アウトドア防災ガイド あんどうりすの『防災・減災りす便り』
12月に入りましたね。今年も残すところあと1ヶ月。クリスマスのちょっとしたプレゼントや、お世話になった人への年末年始のご挨拶用として、防災用ホイッスルはいかがでしょうか?
「ホイッスルを持っていることがきっかけで、お友達と防災について語ることが増えました!」という感想をいただくことが多いホイッスルです。「共助」など難しい専門用語を語らなくても、防災についてまわりに広げ、協力しあえる関係づくりの一歩になるのがステキと思っています♪
防災用にホイッスルが提唱されたのは、1995年の阪神・淡路大震災後でしたので来月で22年目。20年以上も語られてきたので、ホイッスルを毎日のカバンに取り付けていますという方に出会う機会も増えてきました。
でも大学で講演すると、学生にとって阪神・淡路大震災は生まれる前の出来事です。イメージするのも難しく、なんとなく防災といえばホイッスルだけど「そういえばなぜ?」と肝心なことがすっかり抜け落ちてきている気配も感じるこの頃です。
そこで今回は、なぜ、ホイッスルなの?ということについてお話しします。
阪神淡路大震災の時、1時間以内に亡くなった方は3842名。死因で最も多かったのが「圧迫死」でした。潰れた家屋や家具の下敷きになって、きっと圧死だったのだろうと想像される方も多いことと思います。しかし今年、NHK取材班がビッグデータを分析したところ、圧死は8%。過半数を占める61%の原因は「窒息死」であったことがわかりました。
■「震度7 何が生死を分けたのか」~埋もれたデータ 21年目の真実~
(2016年1月17日報道NHKスペシャル)
http://www6.nhk.or.jp/special/detail/index.html?aid=20160117
(上記内容は書籍化もされています。Amazonの紹介ページ。)
詳しくは本をお読みいただきたいですが、足などに重たい荷物が直撃した場合は骨折ですみますが、胸や腹部など横隔膜が圧迫されると呼吸ができなくなる「外傷性窒息」で亡くなった方が多かったとのことです。

****************************************

▸ **あなたの目標**: 防災用ホイッスルについての文章から、「http://www6.nhk.or.jp/special/detail/index.html?aid=20160117」を含む語句で始まり「た方が多かったとのことです。」で終わる部分を、一字も変えずに書き写してください。

****************************************

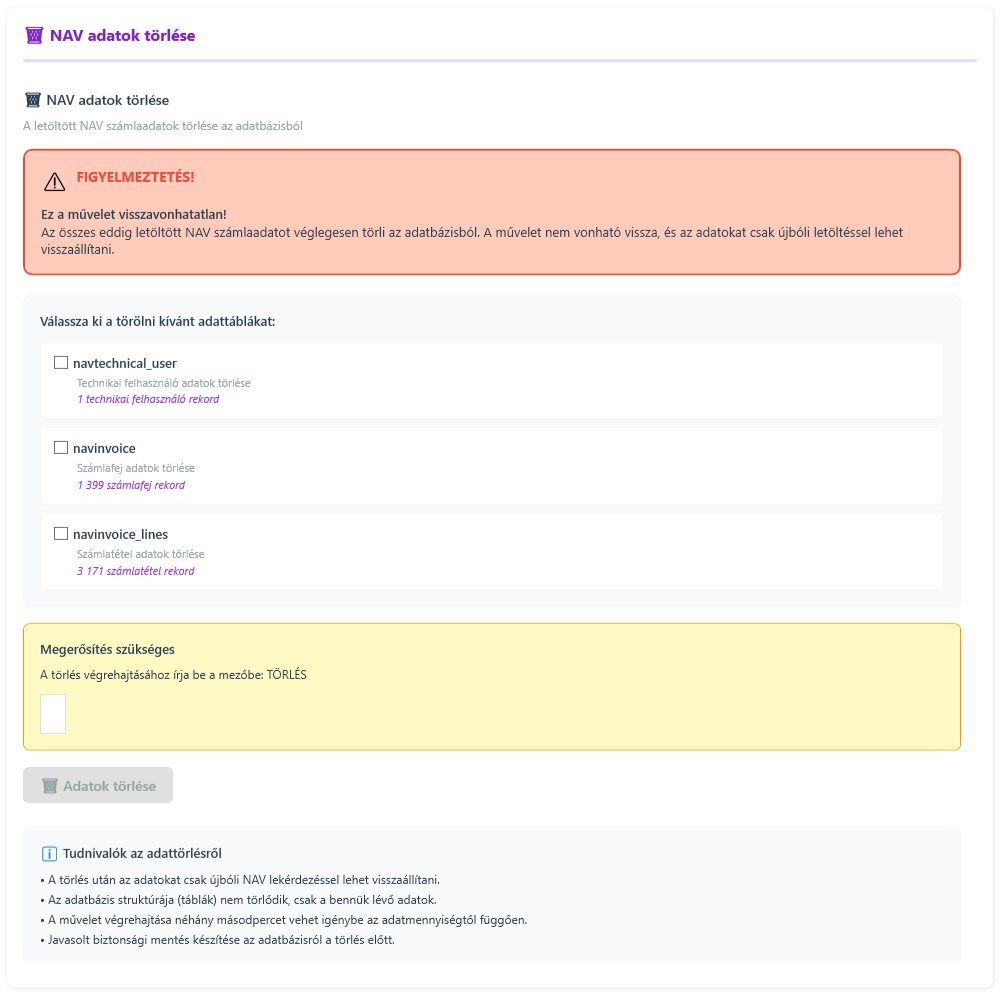Click the warning triangle icon
The height and width of the screenshot is (995, 1000).
[x=54, y=181]
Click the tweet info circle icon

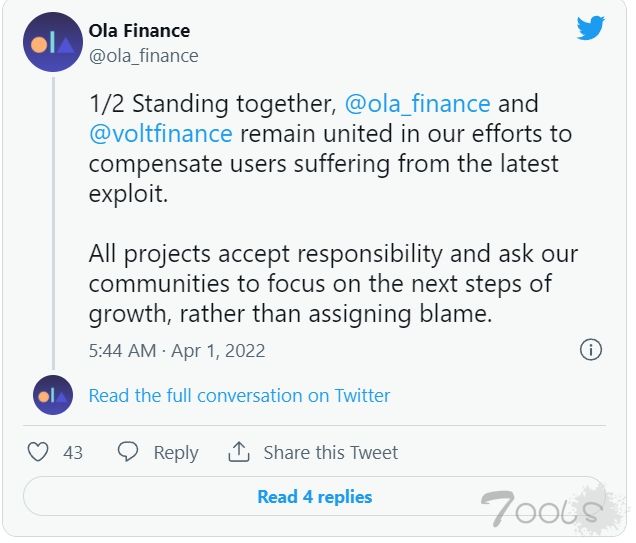[x=591, y=350]
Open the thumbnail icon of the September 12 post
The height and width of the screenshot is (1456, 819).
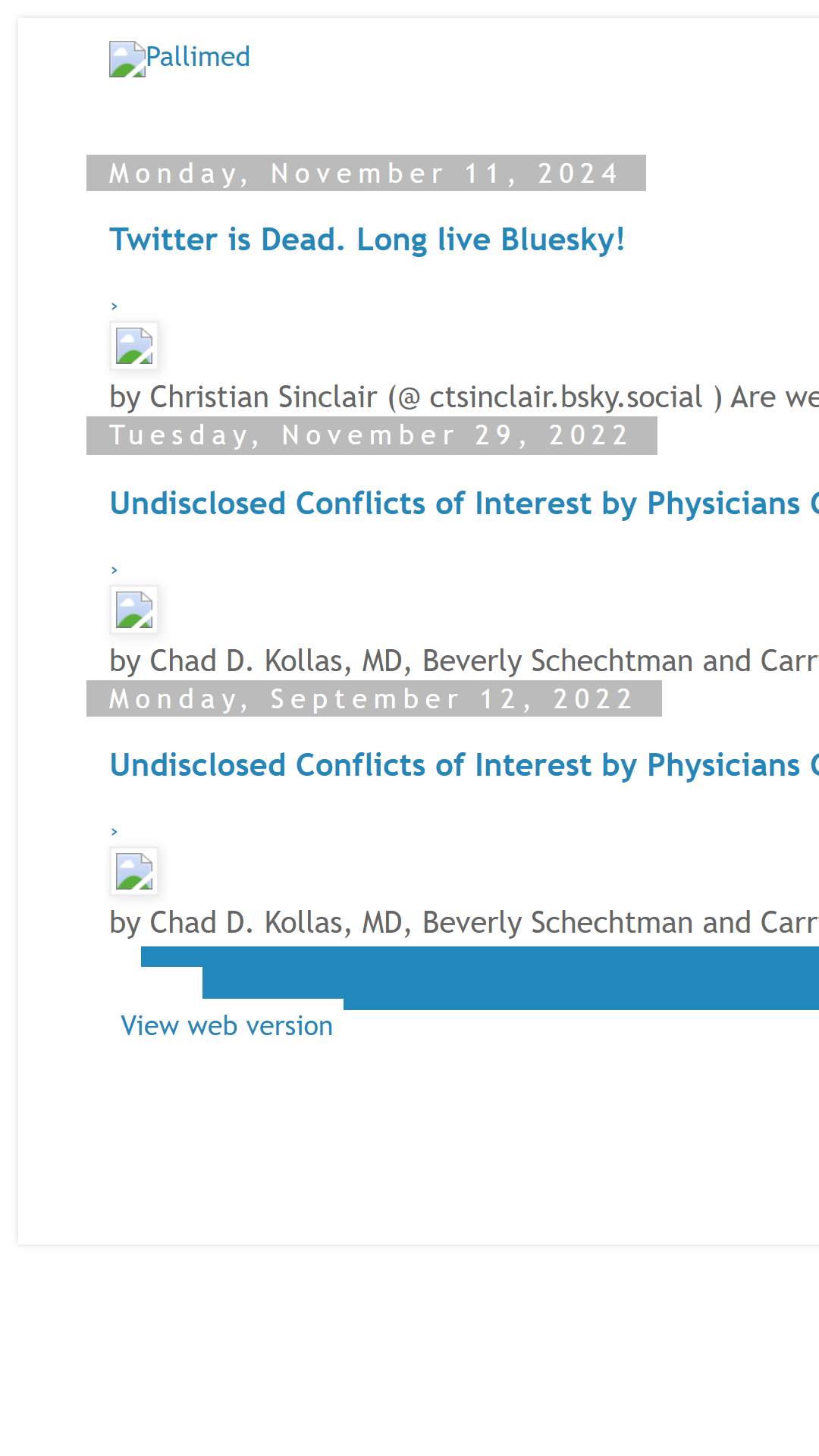tap(134, 871)
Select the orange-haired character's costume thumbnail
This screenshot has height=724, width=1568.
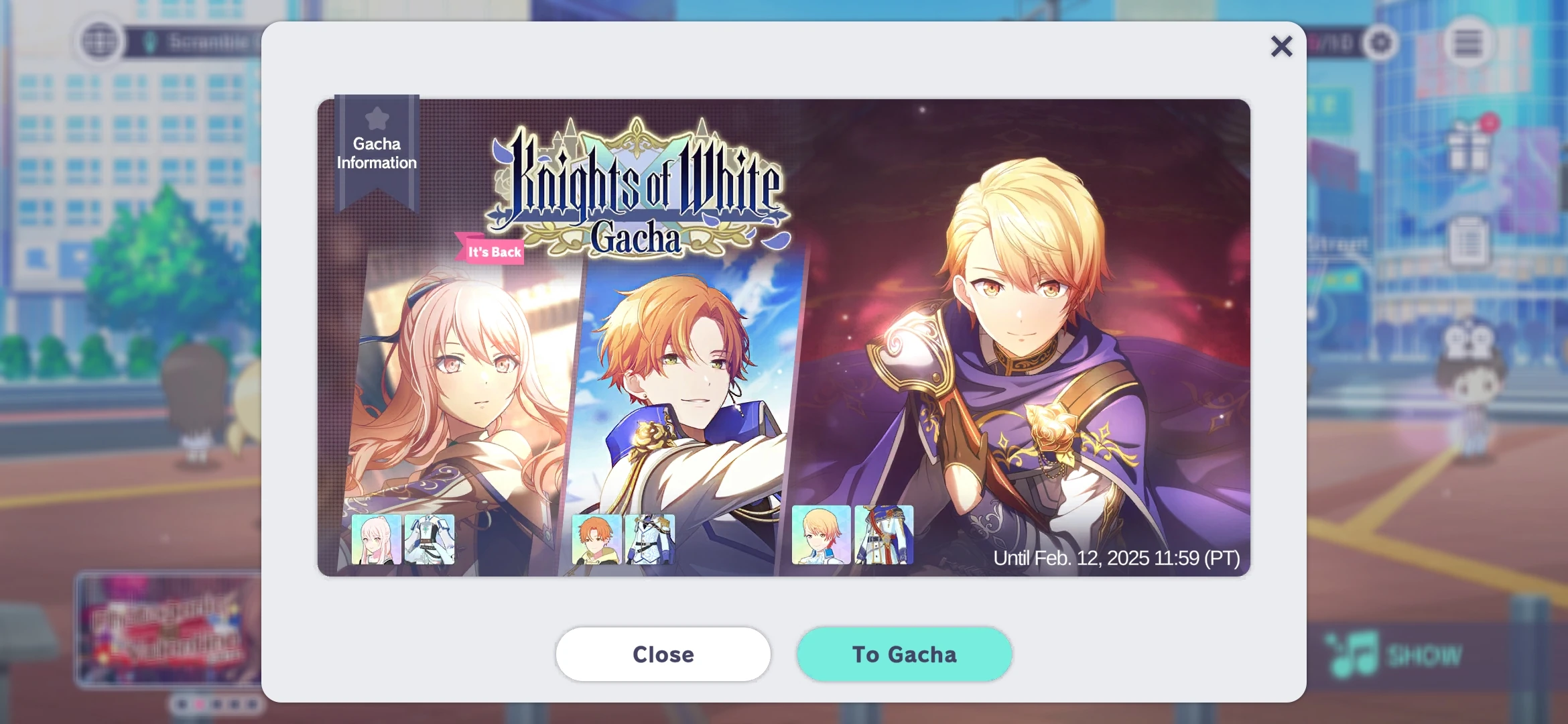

****************************************

▸ **問題の解答**:
http://www6.nhk.or.jp/special/detail/index.html?aid=20160117
(上記内容は書籍化もされています。Amazonの紹介ページ。)
詳しくは本をお読みいただきたいですが、足などに重たい荷物が直撃した場合は骨折ですみますが、胸や腹部など横隔膜が圧迫されると呼吸ができなくなる「外傷性窒息」で亡くなった方が多かったとのことです。